=== Task data ===
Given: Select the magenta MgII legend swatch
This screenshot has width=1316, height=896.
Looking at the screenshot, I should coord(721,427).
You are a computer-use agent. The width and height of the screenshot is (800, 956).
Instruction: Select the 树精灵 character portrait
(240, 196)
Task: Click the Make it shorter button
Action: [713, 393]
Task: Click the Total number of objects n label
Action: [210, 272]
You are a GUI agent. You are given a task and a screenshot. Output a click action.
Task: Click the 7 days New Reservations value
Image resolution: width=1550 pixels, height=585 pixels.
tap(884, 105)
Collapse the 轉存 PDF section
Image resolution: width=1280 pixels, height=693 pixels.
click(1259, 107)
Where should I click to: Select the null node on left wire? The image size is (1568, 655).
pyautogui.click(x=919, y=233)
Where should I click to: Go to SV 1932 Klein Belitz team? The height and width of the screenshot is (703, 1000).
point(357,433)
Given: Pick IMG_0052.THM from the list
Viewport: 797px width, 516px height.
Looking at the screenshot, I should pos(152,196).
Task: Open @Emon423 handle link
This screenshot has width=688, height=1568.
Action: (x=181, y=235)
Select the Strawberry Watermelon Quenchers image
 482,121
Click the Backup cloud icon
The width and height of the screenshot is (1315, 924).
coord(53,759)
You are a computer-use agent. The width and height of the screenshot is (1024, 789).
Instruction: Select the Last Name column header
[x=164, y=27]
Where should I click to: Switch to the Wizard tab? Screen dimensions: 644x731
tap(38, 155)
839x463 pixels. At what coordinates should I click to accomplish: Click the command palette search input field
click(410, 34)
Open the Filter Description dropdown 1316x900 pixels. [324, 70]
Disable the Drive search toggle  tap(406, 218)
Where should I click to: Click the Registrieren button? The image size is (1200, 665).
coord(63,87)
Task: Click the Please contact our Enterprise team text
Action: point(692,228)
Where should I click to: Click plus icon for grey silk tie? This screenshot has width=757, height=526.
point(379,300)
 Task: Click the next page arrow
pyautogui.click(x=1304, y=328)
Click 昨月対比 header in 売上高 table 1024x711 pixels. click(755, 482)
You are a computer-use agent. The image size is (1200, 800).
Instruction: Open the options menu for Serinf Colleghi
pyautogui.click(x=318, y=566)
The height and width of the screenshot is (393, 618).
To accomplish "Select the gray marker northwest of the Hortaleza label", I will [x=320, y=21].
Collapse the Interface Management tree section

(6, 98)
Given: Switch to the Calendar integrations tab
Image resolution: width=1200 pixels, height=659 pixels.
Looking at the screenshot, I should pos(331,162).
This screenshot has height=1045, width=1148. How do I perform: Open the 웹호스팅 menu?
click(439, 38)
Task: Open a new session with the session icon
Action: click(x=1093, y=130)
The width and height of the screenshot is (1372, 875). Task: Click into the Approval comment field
===
→ Set exercise:
Can you reproduce word for word the lines of the records above, from the one containing "Where should I click to: Select" through the one containing "coord(53,759)", with both of those lines included?

→ Output of the exercise:
Where should I click to: Select the null node on left wire? The image size is (1568, 655).
pyautogui.click(x=919, y=233)
Where should I click to: Go to SV 1932 Klein Belitz team? The height and width of the screenshot is (703, 1000).
point(357,433)
Given: Pick IMG_0052.THM from the list
Viewport: 797px width, 516px height.
Looking at the screenshot, I should pos(152,196).
Task: Open @Emon423 handle link
This screenshot has width=688, height=1568.
Action: (x=181, y=235)
Select the Strawberry Watermelon Quenchers image
 482,121
Click the Backup cloud icon
The width and height of the screenshot is (1315, 924).
coord(53,759)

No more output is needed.